Rama yang berada di atas motor masih memakai helm tertawa. Sungguh menjengkelkan mendengarnya tertawa.

"Aelah… lo beneran niat latihan jadi orang gembel? Apa sekarang udah nggak latihan? Awokawok!"

Duakk!!

"Lo tuh nyebelin tahu nggak! Seenak jidat ngatain gue orang gembel! Lo yang cosplay jadi jelangkung!"

"Slow elah. Nggak usah tendang tendang ban motor juga. Lo mau ban motor gue bocor juga kayak motor punya lo, terus gak bisa balik?"

"Dih! Sok-sokan sekarang jadi cenayang!"

Rama berhenti ngebacot. Dia turun dari motor hingga terpampang wajah tengilnya. Sebenarnya penampilan Rama ini sungguh cool bagi penggemar Rama. Kaos berwarna navy blue dan celana jins berwarna hitam.

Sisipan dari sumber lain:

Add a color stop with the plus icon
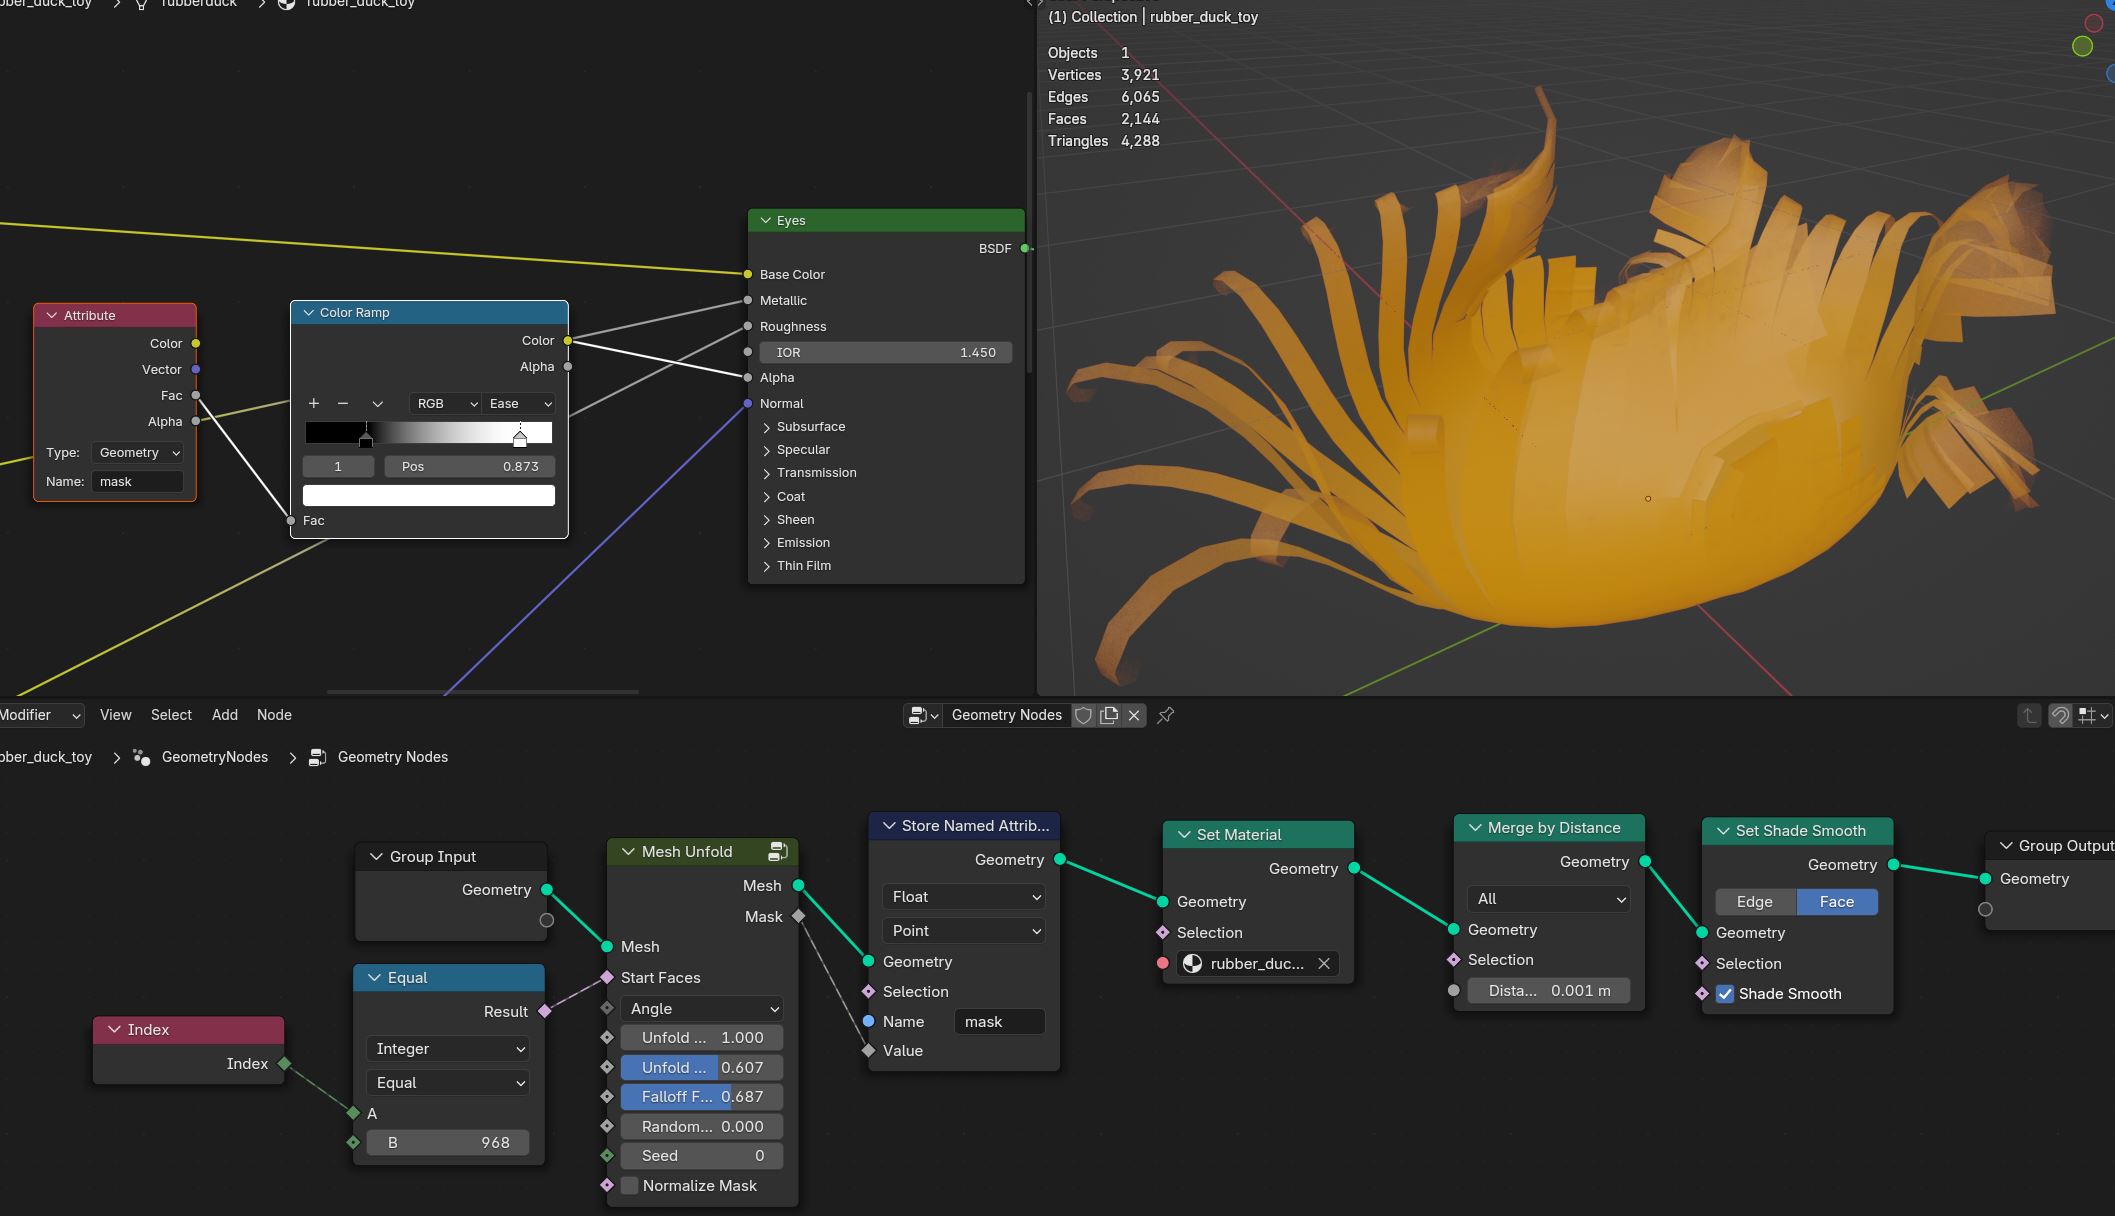The width and height of the screenshot is (2115, 1216). [313, 403]
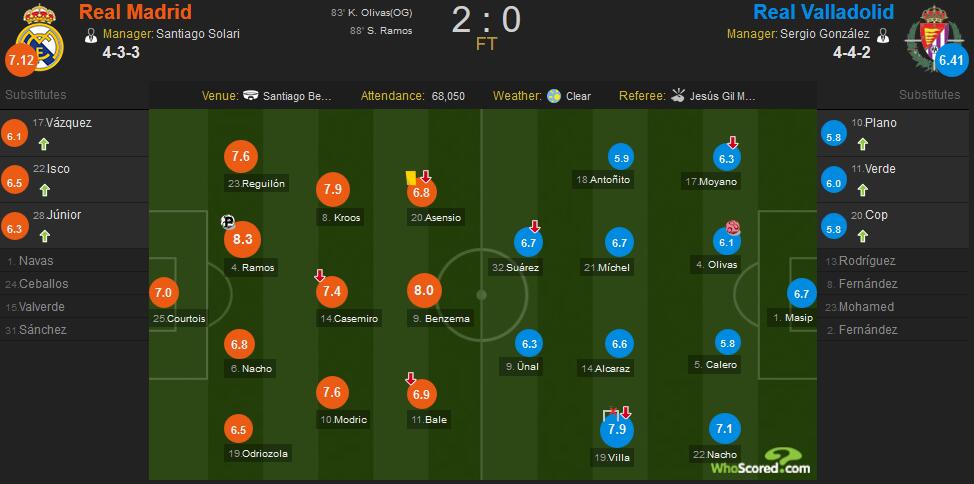Click the Real Valladolid club crest
This screenshot has height=484, width=974.
tap(931, 37)
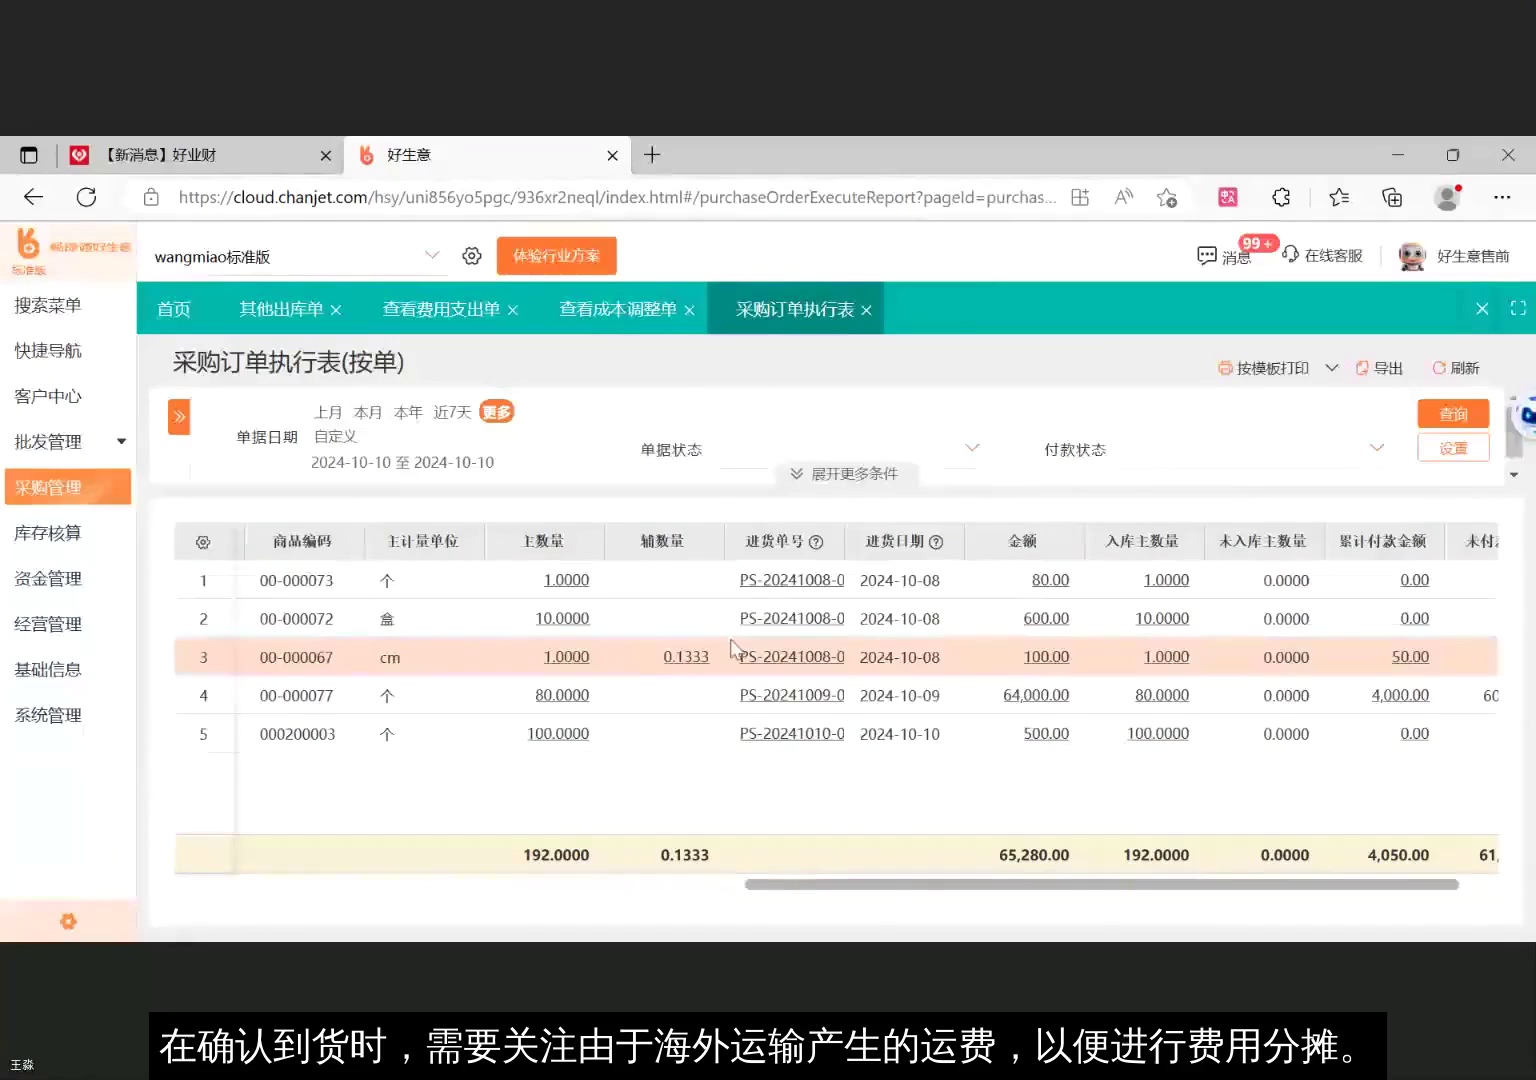Select the 自定义 custom date range option
1536x1080 pixels.
click(x=335, y=436)
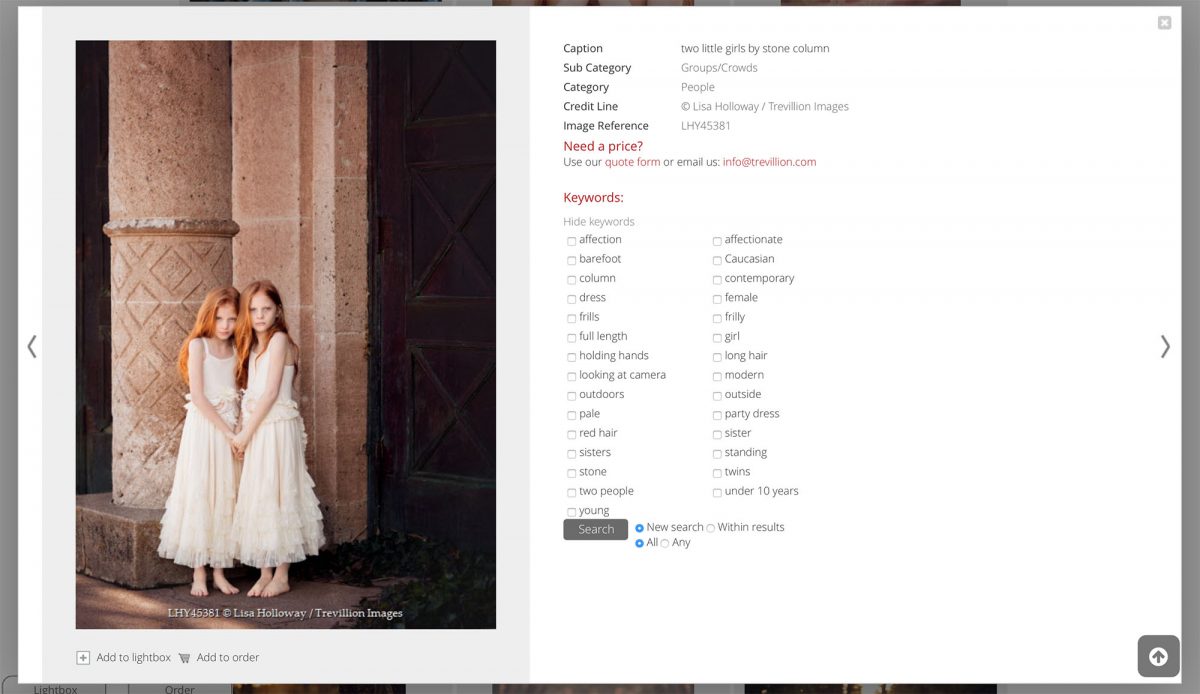Open the Groups/Crowds sub category link
The image size is (1200, 694).
click(x=719, y=68)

"Mata lo itu dijaga. Kayak menilai tahu nggak," ejek Rama sembari menghampiri aku. Dia ikut duduk, "iya gue emang ganteng nggak usah salah tingkah gitu."

Sontak aku sedikit menggeser posisi dudukku. "Lo tuh kegeeran banget ya. Bilang, mau apa lo samperin gue? Dan jangan bilang lo buntuti gue daritadi?"

"Lo tuh jangan kebanyakan suudzon dong sama orang ganteng ini. Gue kebetulan lewat eh ketemu sama orang yang latihan jadi gembel."

"Sekali lagi lo buat gue kesel, siap-siap!" Aku mengangkat tanganku yang mengepal kuat. Rama memasang minta maaf.

"Rahma, ayo gue antar pulang. Motor lo biar gue bawa ke bengkel, kayak dulu."

Rama sudah berdiri. Kemudian aku mengikutinya. Dalam hati aku sedikit senang.

"Umm… tapi boleh nggak gue…"

"Mau apa? Nggak usah ragu-ragu gitu dah. Mending ngomong ngegas kayak tadi, kalau kayak gini merasa canggung tau nggak?" ucap Rama tanpa menoleh. Dia masih sibuk ngecek ban.

"Boleh nggak gue… pinjam hape? Mau ngabarin Bunda."

"Noh, ambil di dashboard. Asal jangan lo colong."

Sebagai timpalan, aku berdecak. Setelah itu membuka ponsel Rama. Ponsel Rama kayak baru masih gres gitu, berkilauan. Jadi salah fokus.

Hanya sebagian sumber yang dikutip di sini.